Tengo cinco años y estoy con mi madre en el pasillo de un hospital. No sé por qué estoy ahí. Apretados contra el muro de baldosas verdes hay más niños de mi edad, también acompañados por sus madres. No los conozco. Lloran mucho, gritan, quieren irse lejos de ahí. Tienen mucho miedo. El ruido de decenas de niños asustados me estremece. Oigo hablar de pinchazos y de algo llamado “vacuna”; intuyo que es algo muy doloroso, pues los niños entran y salen de una puerta y en ningún momento dejan de gritar y llorar.

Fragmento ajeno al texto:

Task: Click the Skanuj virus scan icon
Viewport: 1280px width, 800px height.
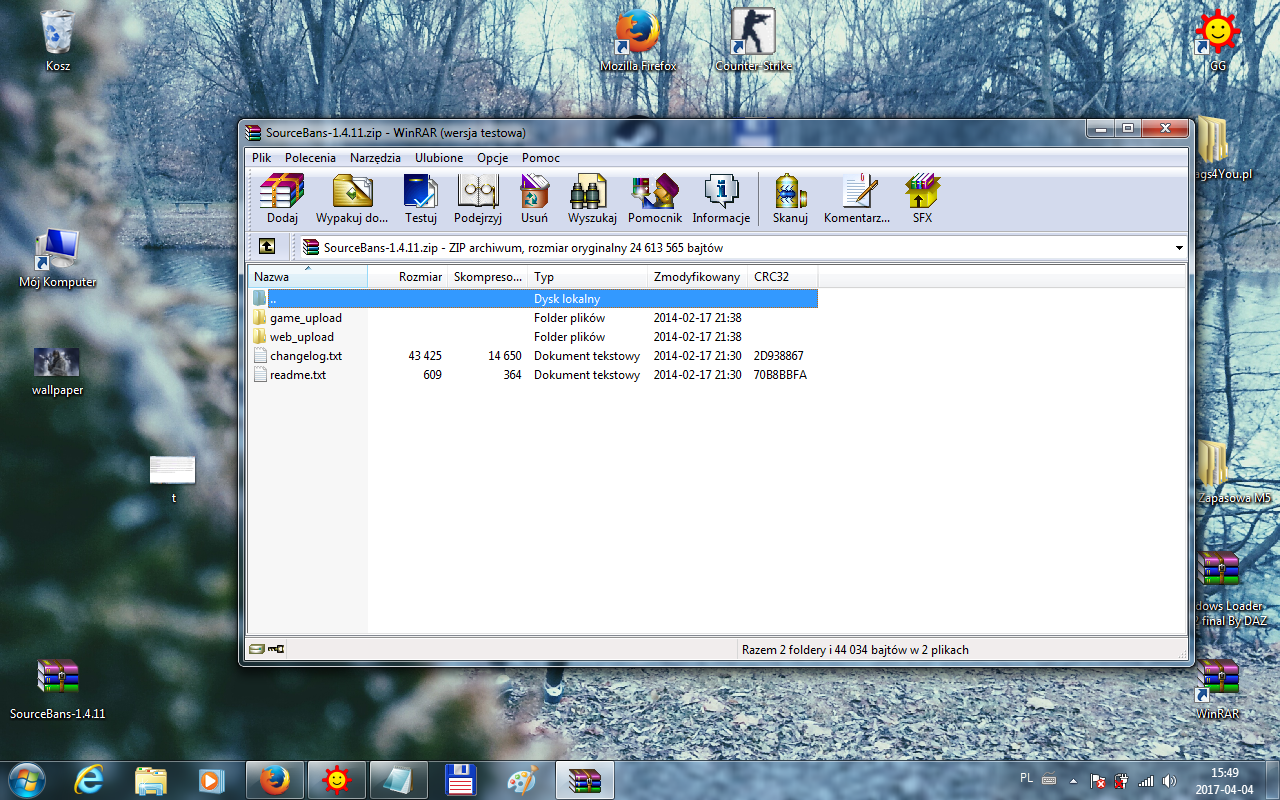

Tengo cinco años y mucho miedo. Pero en lugar de llorar como los demás, trago saliva y permanezco impasible. Quiero parecer fuerte: en ese momento pienso que es lo más adecuado. Algunas madres me señalan: “Mira ese niño qué valiente que es, que no llora”. Los pequeños me miran con recelo y siguen llorando, pero yo siento un calor agradable. Estoy interpretando un papel y acaban de darme un premio. Aprieto la mano de mi madre, quien también se muestra impasible. Sabe que su hijo no llorará. Sé que lo sabe, y no quiero decepcionarla.

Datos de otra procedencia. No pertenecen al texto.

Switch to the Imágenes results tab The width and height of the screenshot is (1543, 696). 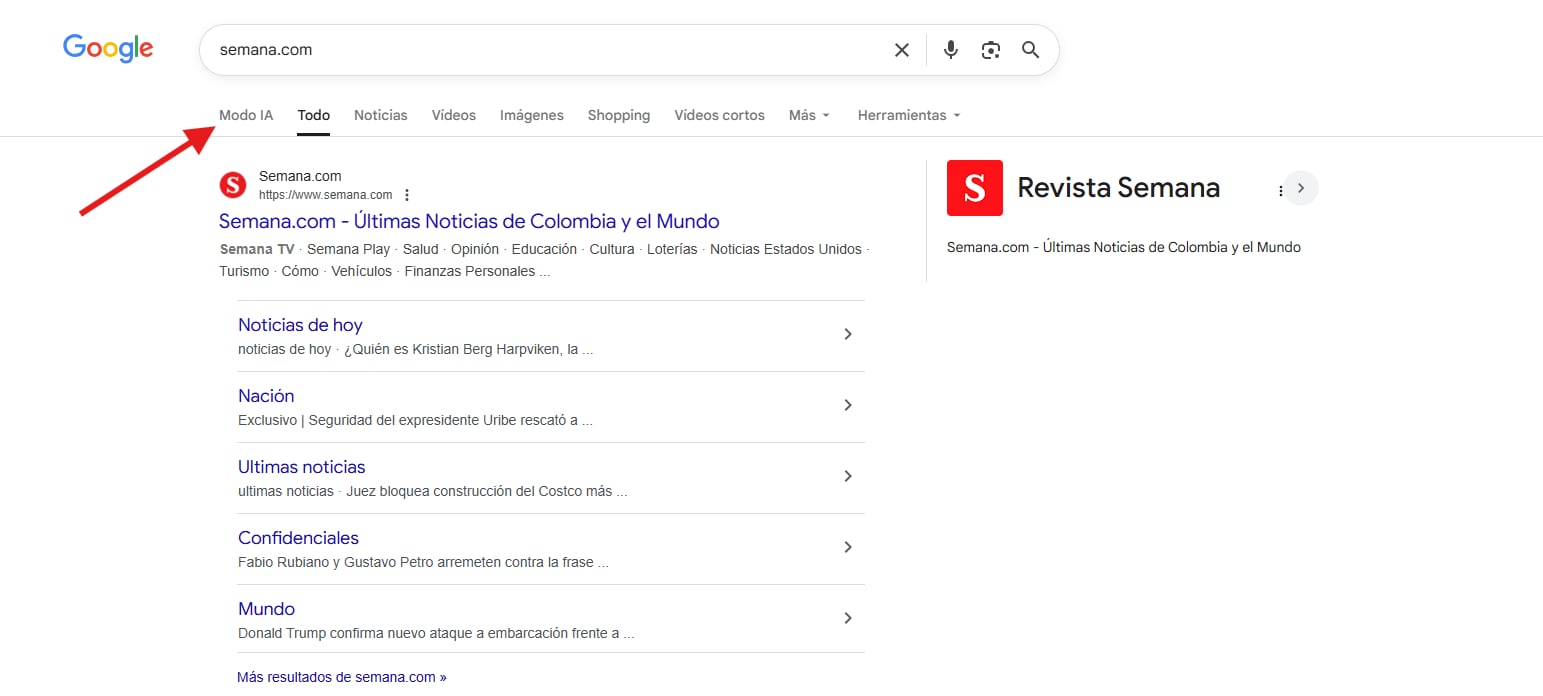[531, 115]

Han pasado tres décadas desde aquel momento, y aunque siga siendo ese niño que no quería llorar, ahora me lo permito cada vez más. Querré que mi hijo me vea llorando y querré ver sus lágrimas. Así, cuando tengamos miedo o algo nos hiera, no tendremos que ocultarlo. Podremos matar juntos nuestros dragones en lugar de darles cobijo en un castillo de silencio.